Important assessment information
It is the students' responsibility to attend and participate appropriately in all activities
(such as lectures, tutorials, laboratories and practical work) scheduled for them, and to
study all material provided to them or required to be accessed by them to maximise their
chance of meeting the objectives of the course and to be informed of course-related
activities and administration. To maximize their chances of satisfying the objectives of
the practical component of the course, students should attend and actively participate in
the laboratory sessions in the course. The use of safe procedures in the laboratory will be
strictly enforced and continuously monitored to ensure competent performance by students.
Students who fail to attend sufficient number of practical sessions (less than 80% of total
sessions) may be excluded from completion of the practical course on grounds of safety.
Requirements for students to complete each assessment item satisfactorily:
To satisfactorily complete an individual assessment item a student must achieve at least
50% of the marks or a grade of at least C-. (Depending upon the requirements in Statement
4 below, students may not have to satisfactorily complete each assessment item to receive
a passing grade in this course).
Penalties for late submission of required work:
If students submit assignments after the due date without (prior) approval of the examiner then a penalty of 5% of the total marks gained by the student for the assignment may apply for each working day late up to ten working days at which time a mark of zero may be recorded. No assignments will be accepted after model answers have been posted.
Requirements for student to be awarded a passing grade in the course:
To be assured of receiving a passing grade a student must achieve at least 50% of the total weighted marks available for the course.
Method used to combine assessment results to attain final grade:
The final grades for students will be assigned on the basis of the weighted aggregate of the marks obtained for each of the summative assessment items in the course.

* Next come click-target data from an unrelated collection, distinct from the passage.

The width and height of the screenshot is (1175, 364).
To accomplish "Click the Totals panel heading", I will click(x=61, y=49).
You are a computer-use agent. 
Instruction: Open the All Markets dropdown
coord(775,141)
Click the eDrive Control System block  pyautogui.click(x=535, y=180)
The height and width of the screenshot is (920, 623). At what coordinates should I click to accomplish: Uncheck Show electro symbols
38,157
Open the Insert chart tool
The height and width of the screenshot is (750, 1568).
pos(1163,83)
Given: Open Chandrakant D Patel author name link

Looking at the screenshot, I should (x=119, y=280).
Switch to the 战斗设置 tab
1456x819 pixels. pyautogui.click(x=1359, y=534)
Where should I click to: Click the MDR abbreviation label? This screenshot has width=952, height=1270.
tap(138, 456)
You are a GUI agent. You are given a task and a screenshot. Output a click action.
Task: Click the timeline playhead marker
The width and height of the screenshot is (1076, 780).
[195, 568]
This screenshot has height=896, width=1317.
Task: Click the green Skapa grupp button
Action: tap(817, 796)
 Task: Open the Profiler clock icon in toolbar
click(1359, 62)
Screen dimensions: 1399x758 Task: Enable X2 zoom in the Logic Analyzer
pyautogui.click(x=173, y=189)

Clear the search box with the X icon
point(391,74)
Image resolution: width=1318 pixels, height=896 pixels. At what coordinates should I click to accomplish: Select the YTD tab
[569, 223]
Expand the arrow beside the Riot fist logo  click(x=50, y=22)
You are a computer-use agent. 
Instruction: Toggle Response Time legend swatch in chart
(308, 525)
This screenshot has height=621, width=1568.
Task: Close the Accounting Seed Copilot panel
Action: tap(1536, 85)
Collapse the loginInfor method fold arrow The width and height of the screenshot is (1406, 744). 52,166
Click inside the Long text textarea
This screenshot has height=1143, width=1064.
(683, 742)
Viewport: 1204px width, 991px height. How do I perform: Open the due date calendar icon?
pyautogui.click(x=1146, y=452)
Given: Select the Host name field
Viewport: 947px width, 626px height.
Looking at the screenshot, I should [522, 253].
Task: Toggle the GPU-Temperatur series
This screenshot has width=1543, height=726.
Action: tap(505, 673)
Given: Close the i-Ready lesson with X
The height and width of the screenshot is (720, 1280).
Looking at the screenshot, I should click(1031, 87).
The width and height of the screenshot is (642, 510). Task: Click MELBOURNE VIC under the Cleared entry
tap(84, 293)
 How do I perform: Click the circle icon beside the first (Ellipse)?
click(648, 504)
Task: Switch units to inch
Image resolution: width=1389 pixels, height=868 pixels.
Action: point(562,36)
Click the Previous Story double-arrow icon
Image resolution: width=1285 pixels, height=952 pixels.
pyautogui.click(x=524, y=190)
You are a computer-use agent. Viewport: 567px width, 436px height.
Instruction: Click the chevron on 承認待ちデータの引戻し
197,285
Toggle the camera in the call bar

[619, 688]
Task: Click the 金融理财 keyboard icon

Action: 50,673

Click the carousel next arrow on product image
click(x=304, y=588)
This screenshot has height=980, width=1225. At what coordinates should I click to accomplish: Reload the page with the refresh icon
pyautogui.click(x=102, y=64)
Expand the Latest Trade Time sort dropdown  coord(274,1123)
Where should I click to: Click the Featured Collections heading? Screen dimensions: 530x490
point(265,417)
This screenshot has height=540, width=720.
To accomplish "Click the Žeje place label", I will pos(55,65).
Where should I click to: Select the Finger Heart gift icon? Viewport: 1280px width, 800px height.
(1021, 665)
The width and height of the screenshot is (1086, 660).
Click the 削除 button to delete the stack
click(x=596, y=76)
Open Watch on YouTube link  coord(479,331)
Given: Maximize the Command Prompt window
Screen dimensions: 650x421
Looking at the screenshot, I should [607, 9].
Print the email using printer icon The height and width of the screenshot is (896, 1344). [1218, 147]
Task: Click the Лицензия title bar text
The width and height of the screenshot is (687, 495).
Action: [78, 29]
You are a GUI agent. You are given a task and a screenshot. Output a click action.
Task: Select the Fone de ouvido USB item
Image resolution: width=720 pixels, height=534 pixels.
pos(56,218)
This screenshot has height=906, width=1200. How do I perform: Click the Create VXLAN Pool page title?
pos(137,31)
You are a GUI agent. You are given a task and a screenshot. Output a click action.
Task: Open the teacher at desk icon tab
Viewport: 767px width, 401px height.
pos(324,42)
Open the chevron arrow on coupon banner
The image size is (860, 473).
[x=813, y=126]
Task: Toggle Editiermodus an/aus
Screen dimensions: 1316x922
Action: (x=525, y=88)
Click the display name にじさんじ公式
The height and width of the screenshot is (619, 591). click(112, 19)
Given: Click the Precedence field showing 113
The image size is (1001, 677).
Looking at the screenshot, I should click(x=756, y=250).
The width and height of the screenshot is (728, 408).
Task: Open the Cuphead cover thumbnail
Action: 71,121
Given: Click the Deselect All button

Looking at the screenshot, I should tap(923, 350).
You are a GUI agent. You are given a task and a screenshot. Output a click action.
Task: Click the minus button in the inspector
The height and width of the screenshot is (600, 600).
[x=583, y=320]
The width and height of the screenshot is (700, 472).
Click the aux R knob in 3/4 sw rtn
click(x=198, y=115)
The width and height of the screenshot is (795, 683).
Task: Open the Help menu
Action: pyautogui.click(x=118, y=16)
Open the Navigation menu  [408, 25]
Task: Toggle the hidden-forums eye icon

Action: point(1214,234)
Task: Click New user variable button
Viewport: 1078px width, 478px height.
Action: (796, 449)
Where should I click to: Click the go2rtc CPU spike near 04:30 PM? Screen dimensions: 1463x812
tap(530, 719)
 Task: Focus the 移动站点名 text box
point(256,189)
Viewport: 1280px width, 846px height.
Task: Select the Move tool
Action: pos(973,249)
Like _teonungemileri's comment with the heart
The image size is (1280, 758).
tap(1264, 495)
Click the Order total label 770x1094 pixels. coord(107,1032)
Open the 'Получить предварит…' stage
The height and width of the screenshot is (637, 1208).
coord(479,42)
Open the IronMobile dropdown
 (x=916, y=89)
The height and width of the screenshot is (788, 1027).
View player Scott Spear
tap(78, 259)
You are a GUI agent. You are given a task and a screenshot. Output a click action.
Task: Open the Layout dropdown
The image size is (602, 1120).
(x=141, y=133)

In a Closed Examination, candidates are allowed to bring only writing and drawing
instruments into the examination.
Examination period when Deferred/Supplementary examinations will be held:
No supplementary examinations will be offered in the laboratory component of the course.
Any Deferred or Supplementary examinations for this course will be held during the next
University Student Policies:
Students should read the USQ policies: Definitions, Assessment and Student Academic Misconduct to avoid actions which might contravene University policies and practices. These policies can be found at http://policy.usq.edu.au/portal/custom/search/category/usq_document_policy_type/Student.1.html.
In order to attend laboratory classes, students must provide and wear appropriate personal
protective equipment. This shall include a laboratory coat, closed-in shoes, and safety
glasses. Such equipment must be approved by supervising staff. Failure to provide and
wear the appropriate safety equipment will result in students being excluded from classes.
Harvard (AGPS) is the referencing system required in this course. Students should use Harvard (AGPS) style in their assignments to format details of the information sources they have cited in their work. The Harvard (AGPS) style to be used is defined by the USQ Library's referencing guide.